■ **What is needed**
Using the commentary on Pasadena's hotel rehiring ordinance below, answer yes or no to whether each statement agrees with it, quoting the deciding words: (a) The recall-and-retention laws require hotels to reopen on a set schedule. (b) Glendale's City Council passed its recall-and-retention law unanimously. (c) Pasadena has about 2,000 hotel rooms.

■ **Page extract**
To protect workers like Ms. Ortiz, a number of area cities – including Glendale, Los Angeles, Santa Monica, and Long Beach – as well as Los Angeles County – have already passed legislation to set fair rules by which hotels will rehire workers when they start to fill their positions. The California State Assembly passed a similar law, which is now being debated in the State Senate. Other states and cities, including Massachusetts, Connecticut, and Baltimore, will soon vote on similar measures.

These laws do not require hotels to reopen on any particular schedule. Those decisions are best left to the hotel owners and managers, once public officials announce it is safe to do so. The ordinances simply oblige the hotels to rehire the workers based on seniority – the employees who have worked there the longest. Laws are designed to encourage conscientious people and businesses, and to require irresponsible people and businesses, to act responsibly.

And what is Pasadena doing? So far, the city has done nothing, but this Monday (June 29) the City Council will discuss a recall-and-retention ordinance.

To prepare itself for this discussion, the Council asked the Economic Development Department to provide a report on the pros and cons of such ordinances. Instead the staff simply copied what a few hotel managers told them, claiming “how much they value their employees” and that they “intend to safely rehire their team (sic) members” and “have no interest in replacing them with new hires.”

But, contrary to those warm and fuzzy sentiments, and based on our conversations with former Langham employees, the hotel’s letter does not give workers confidence that they will get their jobs back, even when the hotel starts re-hiring. The city staff who wrote the report would have known this had they bothered to talk to any workers.

To make matters worse, the staff report makes the absurd assertion that “ordinances imposing new hiring requirements onto Pasadena hotels may hinder the addition of future hotel investment and potential hotel tax growth.”

The staff report offered no evidence for this statement. Any expert consulted would point out that skilled and experienced workers—that’s what hotels themselves call their current employees—keep hotel rooms full and add to Pasadena’s hotel occupancy tax.

The report — prepared by Eric Duyshart, head of the Economic Development Department, and signed by City Manager Steve Mermell —could have been written by the hotel owners. It is an embarrassing document that does a disservice to the citizens of Pasadena, the City Council members, and the hotel workers.

In contrast, the Glendale city government staff provided a more substantive analysis to its City Council, which recently passed a recall-and-retention law with a unanimous vote.

City Council members have heard from at least 150 Pasadena hotel workers worried about their jobs. They are joined by many concerned Pasadena residents who want the Council to protect our workforce just as the Council did in raising the minimum wage to $15 an hour. In the case of adopting a rehire and retention policy, Pasadena is behind our neighboring cities that already have ordinances on the books.

Tourism is one of Pasadena’s most important industries. The city has about 3,000 hotel rooms and close to 2,000 hotel employees. They are the housekeepers, front desk staff, dishwashers, bussers, bartenders, valets, clerks, waiters and waitresses who serve the visitors who come to Pasadena for the Rose Parade and Rose Bowl game, to attend conferences and other business matters, and to visit family and friends.

These workers are not asking for charity. They simply want their jobs back when the hotels reopen and need employees to keep the operations running smoothly and profitably. These laws provide these workers with some measure of job security after months – or longer – of being forced out of work through no fault of their own.

The city’s lowest-paid workers have suffered the most as a result of the current crisis. They should not also be the victims of its recovery.

We urge the Council to take the much-needed step on Monday to make certain that hotels open safely with their laid-off employees back on the job.

Peter Dreier is a professor of politics and chair of the Urban & Environmental Policy Department at Occidental College. Mark Maier is a professor of economics at Glendale Community College.

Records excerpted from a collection
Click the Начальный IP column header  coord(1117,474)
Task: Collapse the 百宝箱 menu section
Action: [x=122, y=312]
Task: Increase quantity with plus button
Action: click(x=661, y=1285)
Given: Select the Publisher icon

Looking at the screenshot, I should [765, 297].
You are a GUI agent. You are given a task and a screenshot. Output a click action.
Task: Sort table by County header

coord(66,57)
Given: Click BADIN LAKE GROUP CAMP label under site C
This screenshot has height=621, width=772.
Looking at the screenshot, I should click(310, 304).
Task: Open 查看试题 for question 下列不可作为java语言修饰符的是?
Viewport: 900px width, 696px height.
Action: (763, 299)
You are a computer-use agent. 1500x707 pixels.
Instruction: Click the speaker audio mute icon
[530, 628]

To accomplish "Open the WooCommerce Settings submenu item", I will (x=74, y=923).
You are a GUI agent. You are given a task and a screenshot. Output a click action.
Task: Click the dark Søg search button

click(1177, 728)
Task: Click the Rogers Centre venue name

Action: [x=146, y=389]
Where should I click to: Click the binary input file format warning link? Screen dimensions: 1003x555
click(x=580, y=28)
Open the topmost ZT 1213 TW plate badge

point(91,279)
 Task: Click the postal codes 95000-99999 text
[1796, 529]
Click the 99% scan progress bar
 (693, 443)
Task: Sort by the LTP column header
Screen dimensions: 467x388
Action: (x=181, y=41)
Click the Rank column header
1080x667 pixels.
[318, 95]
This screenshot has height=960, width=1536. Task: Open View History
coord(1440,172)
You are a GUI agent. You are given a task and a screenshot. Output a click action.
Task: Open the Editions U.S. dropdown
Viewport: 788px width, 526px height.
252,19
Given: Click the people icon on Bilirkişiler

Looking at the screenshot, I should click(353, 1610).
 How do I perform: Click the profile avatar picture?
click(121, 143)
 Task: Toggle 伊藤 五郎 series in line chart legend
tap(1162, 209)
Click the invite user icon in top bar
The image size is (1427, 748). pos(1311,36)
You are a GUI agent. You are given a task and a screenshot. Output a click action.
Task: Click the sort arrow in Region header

■ **Answer for this exercise**
(a) No: "These laws do not require hotels to reopen on any particular schedule."
(b) Yes: "which recently passed a recall-and-retention law with a unanimous vote."
(c) No: "The city has about 3,000 hotel rooms and close to 2,000 hotel employees."